Start of Data listing
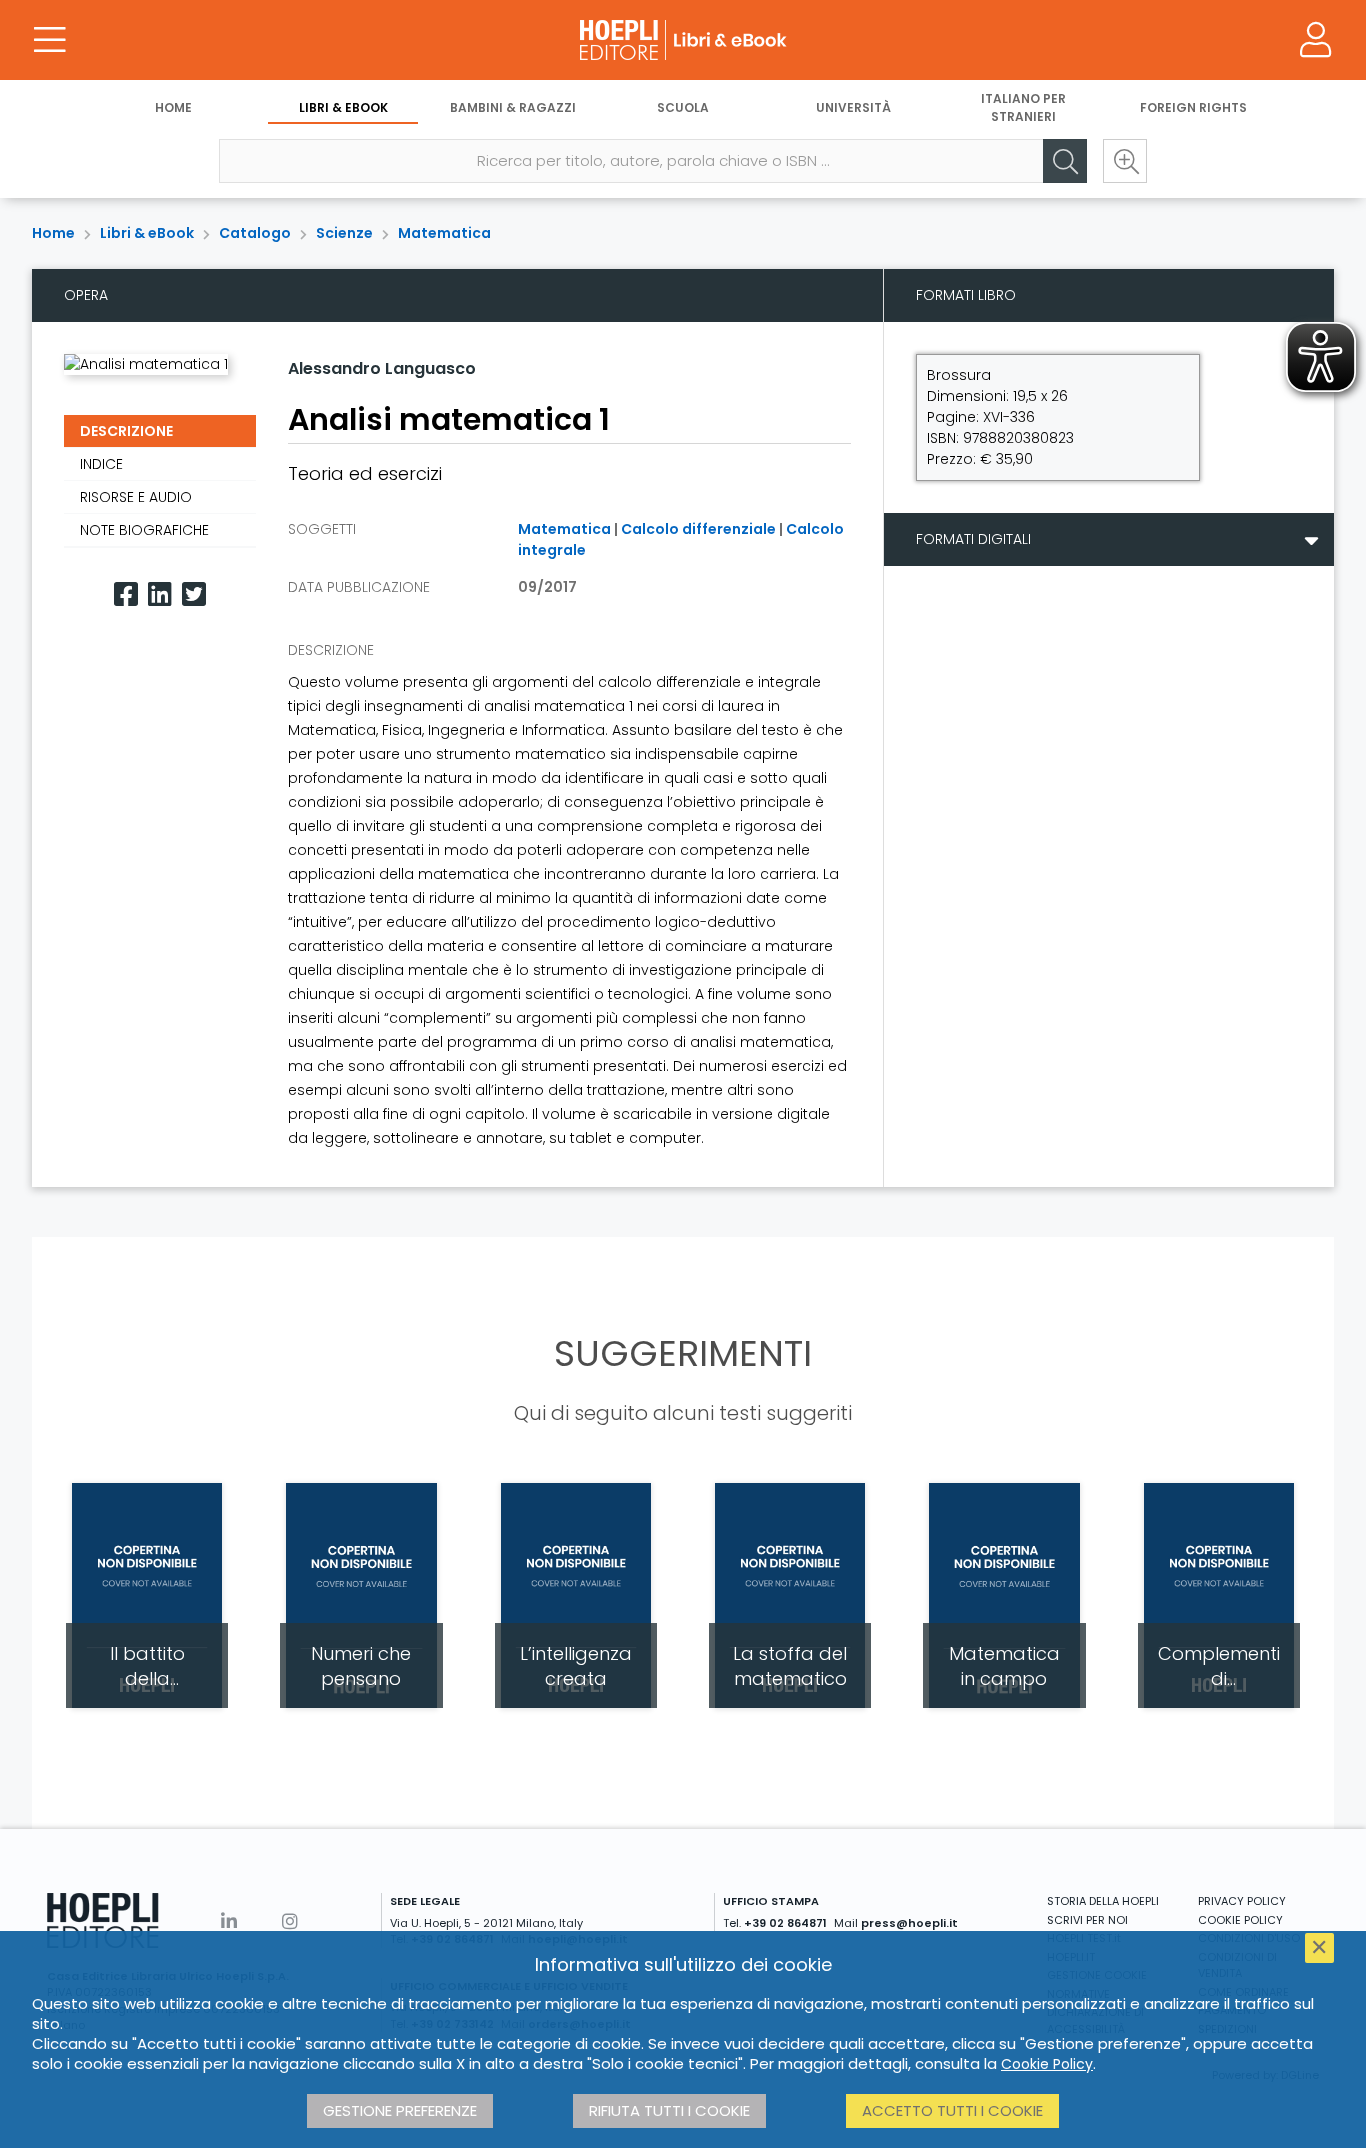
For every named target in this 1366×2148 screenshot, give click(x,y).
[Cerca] (1065, 161)
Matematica (444, 233)
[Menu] (50, 40)
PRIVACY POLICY (1242, 1901)
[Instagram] (290, 1921)
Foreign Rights (1193, 107)
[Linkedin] (160, 594)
End of Data listing
=== Task ===
Give the data again exactly as written, with all pictures left out.

=== Written solution ===
For every named target in this 1366×2148 screenshot, give click(x,y).
[Cerca] (1065, 161)
Matematica (444, 233)
[Menu] (50, 40)
PRIVACY POLICY (1242, 1901)
[Instagram] (290, 1921)
Foreign Rights (1193, 107)
[Linkedin] (160, 594)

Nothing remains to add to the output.